Вот оно, прошу, стихотворение-экспромт:
Все говорили в Пакистане
о шейхе Маджибур Рахмане.
А горделивые Балканы
вскормили шейха Петра Тана —
известного абдурахмана…
Далее глупости нанизывались одна на другую. На следующей “остановке” я уже стал героем всего нашего веселого арьергарда. Иван Абаджиев был удивлен:
– Надо же! Молодец! Напиши-ка ты этот стишок мне на листочке…
Но я показал ему комбинацию из трех пальцев.

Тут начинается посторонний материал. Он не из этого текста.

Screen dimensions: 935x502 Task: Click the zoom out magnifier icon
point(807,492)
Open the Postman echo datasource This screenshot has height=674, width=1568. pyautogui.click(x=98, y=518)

Согласно официальной программе, день завершался “интимным ужином”. Я долго думал, что это могло означать. А оказалось, что это всего лишь протокольный реверанс: принимающая сторона оставляла нас в резиденции Тодора Живкова поужинать в своем кругу, давала нам возможность поделиться впечатлениями об увиденном и обсудить официальные переговоры. Мне подумалось, что разговор получится интересным. Тут ведь были революционеры всех поколений, которые почти наверняка смогли бы поставить диагноз социально-экономическим процессам: речь-то шла о загадочном проникновении социализма в арабский мир. Но наша большая делегация не изъявляла желания вести подобные беседы. У меня создалось впечатление, что они опасаются прослушки в резиденции в “интимный” час. И вот в одну из таких тягостных пауз, уже за кофе, Иван Абаджиев вдруг обмолвился:
– Товарищ Живков, попросите-ка Левчева прочесть, что он сегодня написал о нашей делегации. Очень оригинальный стишок.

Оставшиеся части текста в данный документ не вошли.